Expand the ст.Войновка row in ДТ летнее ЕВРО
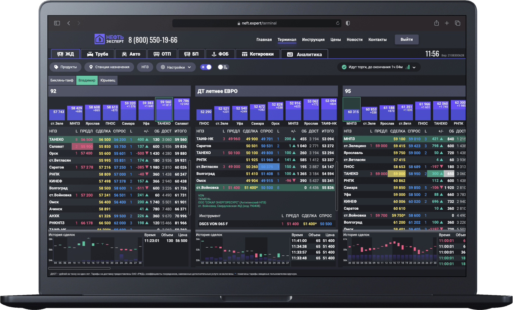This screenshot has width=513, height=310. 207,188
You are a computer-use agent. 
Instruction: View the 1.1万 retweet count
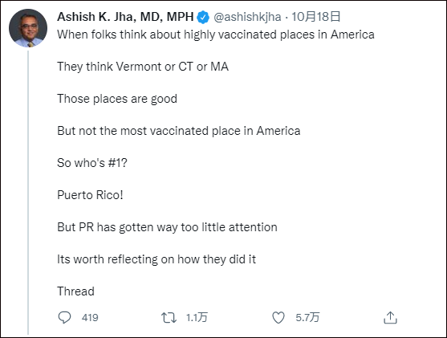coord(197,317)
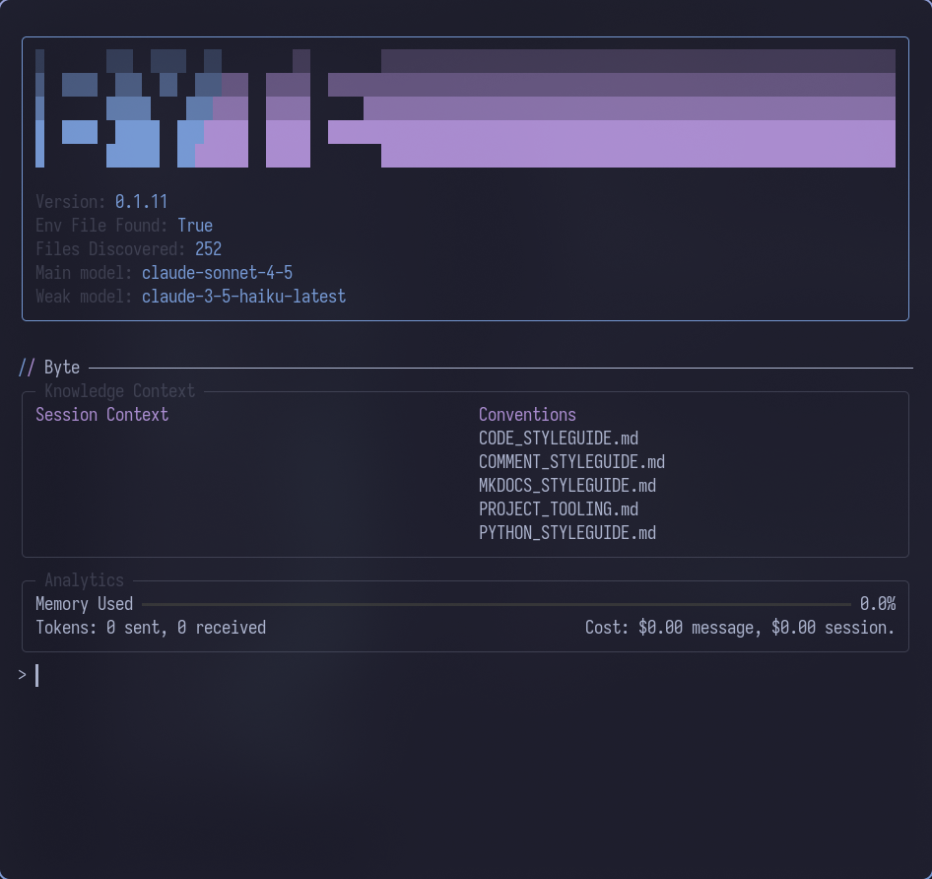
--
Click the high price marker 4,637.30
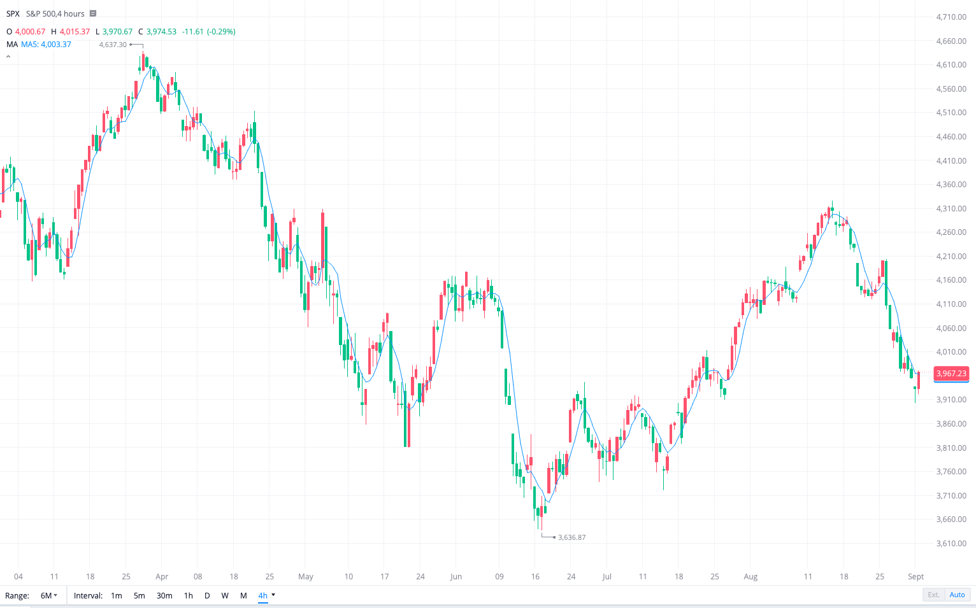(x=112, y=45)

- **EXERCISE REQUIREMENTS**
Could you write out everything from the line containing "Expand the ст.Войновка row in ДТ летнее ЕВРО" down to the line containing "coord(197,317)", both included, with the pictures left out?

- **SOLUTION TO THIS EXERCISE**
Expand the ст.Войновка row in ДТ летнее ЕВРО
This screenshot has width=513, height=310. 207,188
You are a computer-use agent. 
Instruction: View the 1.1万 retweet count
coord(197,317)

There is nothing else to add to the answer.